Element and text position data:
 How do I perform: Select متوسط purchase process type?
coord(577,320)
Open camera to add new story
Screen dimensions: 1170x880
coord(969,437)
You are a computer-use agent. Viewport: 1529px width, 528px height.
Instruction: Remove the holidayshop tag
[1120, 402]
==
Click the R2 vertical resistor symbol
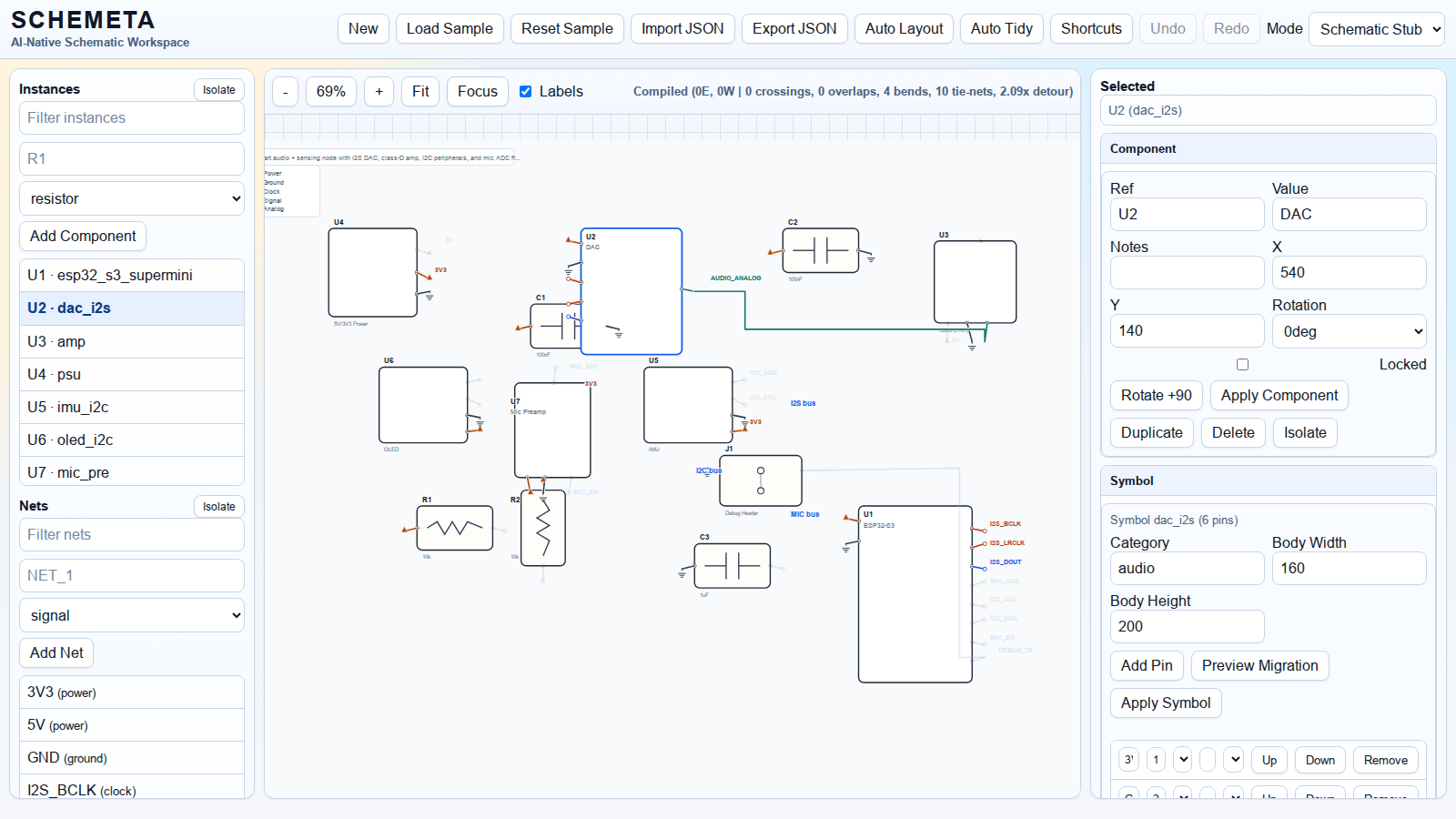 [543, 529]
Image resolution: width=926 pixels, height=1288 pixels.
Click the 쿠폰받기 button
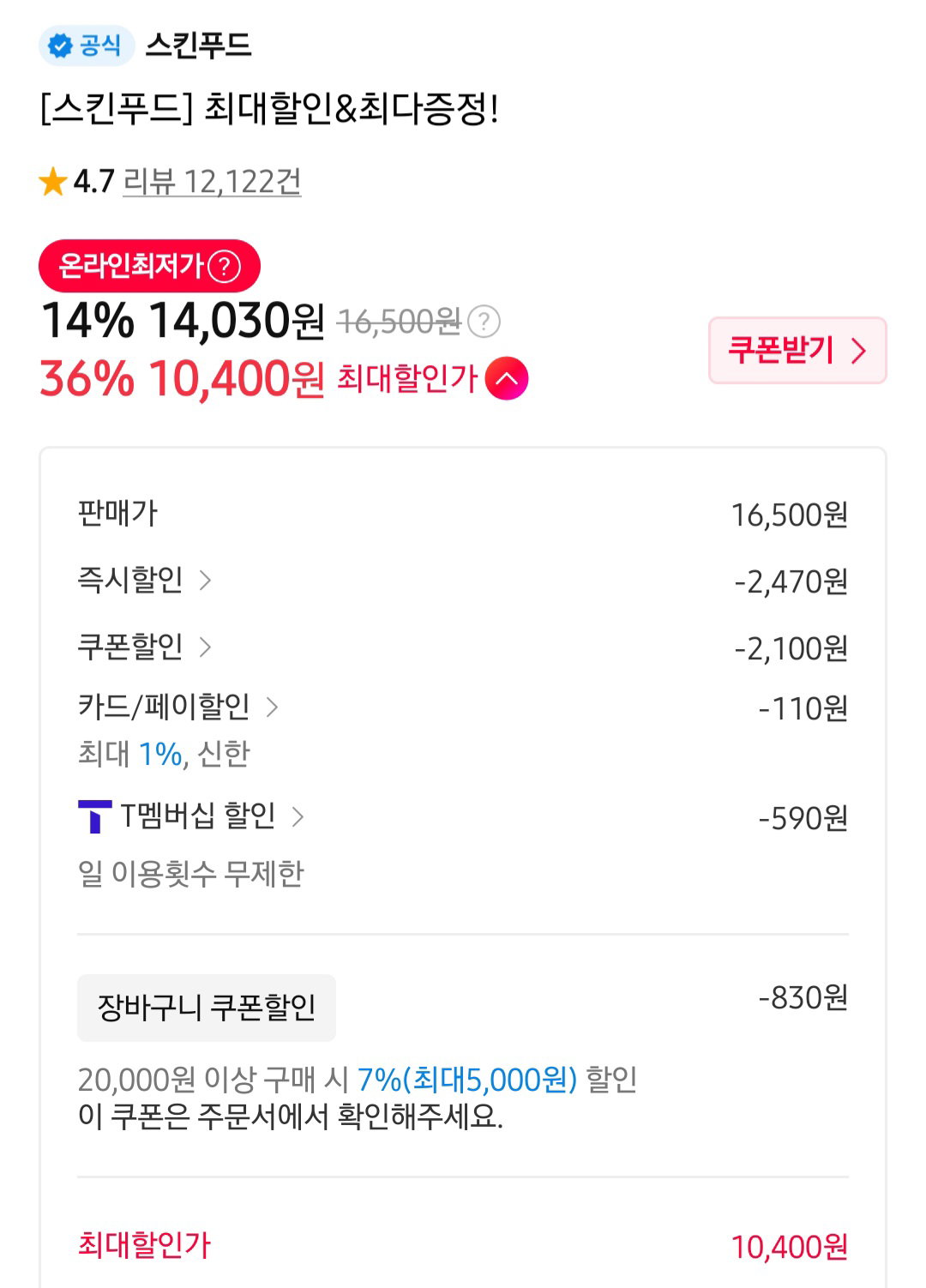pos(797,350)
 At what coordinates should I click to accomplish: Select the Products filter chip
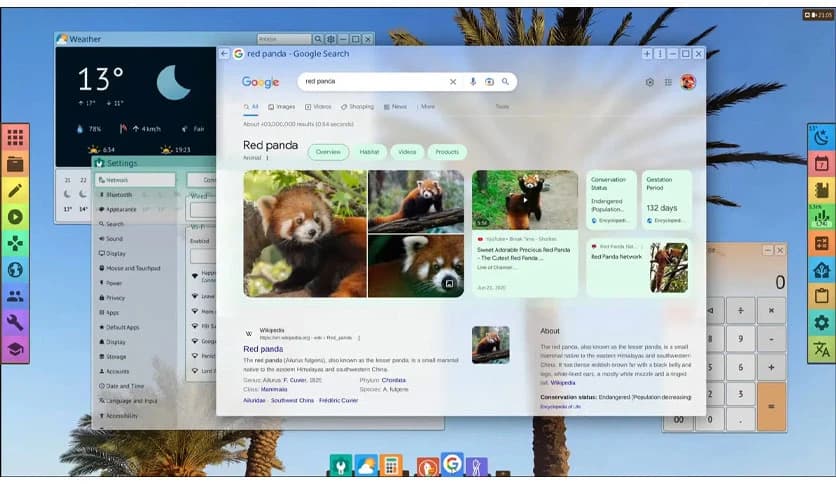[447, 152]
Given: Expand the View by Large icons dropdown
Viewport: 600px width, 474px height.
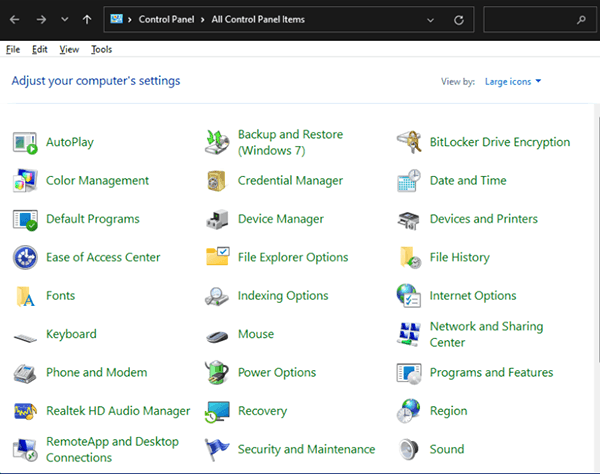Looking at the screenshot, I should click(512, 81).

* Aim
Convert everything in the records from the line containing "Image resolution: width=926" down to the line containing "Looking at the" into a JSON list of strings, one string per line with blank lines omitted. Leave the pictures out of the list.

* Solution
[
  "Image resolution: width=926 pixels, height=1288 pixels.",
  "Click the 쿠폰받기 button",
  "pos(797,350)",
  " At what coordinates should I click to accomplish: Select the Products filter chip",
  "[447, 152]",
  "Given: Expand the View by Large icons dropdown",
  "Viewport: 600px width, 474px height.",
  "Looking at the screenshot, I should click(512, 81)."
]